When “close enough” becomes misleading
A typical mistake may seem small: an AI translator confuses “net revenue” with “gross revenue,” or turns a sentence about “potential liabilities” into one about “existing liabilities.” To a financial analyst or investor, the meaning changes drastically.
In sustainability and ESG reports, tone can be even more critical. A statement like “the company seeks to reduce emissions intensity” may become “the company will reduce emissions,” implying a promise rather than an aspiration. Such shifts can have legal and brand consequences.
The case for the human guarantor
That’s why forward-looking firms are reinstating a crucial role in the process: the human guarantor—an experienced translator-editor who validates every line before publication. This isn’t about rewriting the entire text; it’s about confirming that AI didn’t alter meaning, tone, or regulatory context.
Translation bureaus that understand both language and corporate governance are becoming part of the compliance chain. Their job is not just linguistic, but fiduciary: to ensure the English text would hold up under regulatory scrutiny if challenged.

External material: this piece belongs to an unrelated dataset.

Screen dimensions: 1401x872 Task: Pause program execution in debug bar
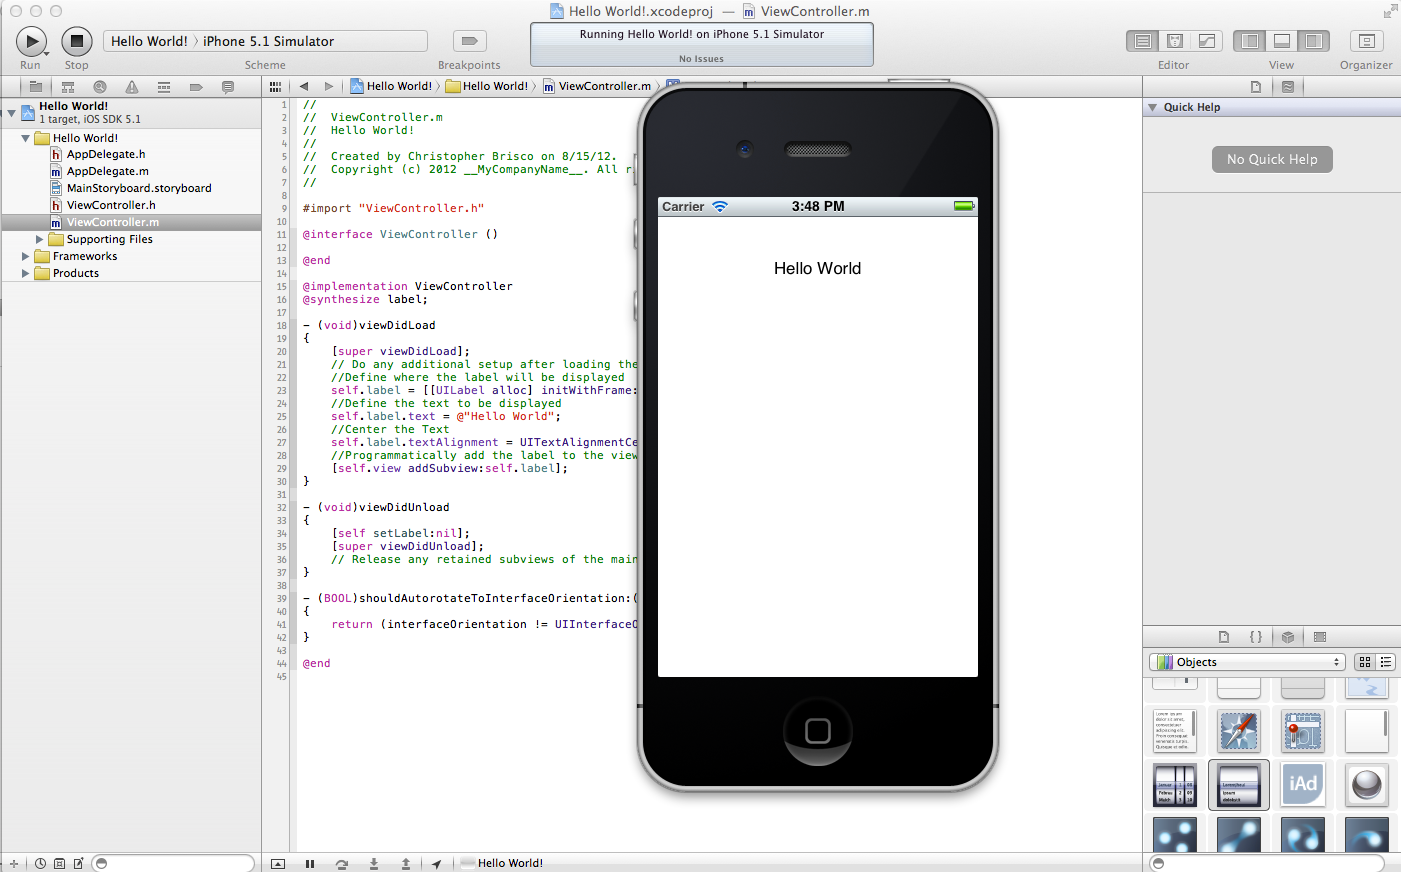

Technology with accountability
The new gold standard is a hybrid workflow:
AI performs the initial draft.
A human expert validates the result, ensuring semantic, cultural, and financial accuracy.
The bureau certifies or signs off the translation for corporate filing.
That last step—human certification—is what protects the company’s credibility. Because ultimately, investors don’t care who translated the report; they care whether they can trust it.
The translation of trust
AI will continue to reshape workflows, but trust cannot be automated. When it comes to the words that move markets, only a human can stand behind them.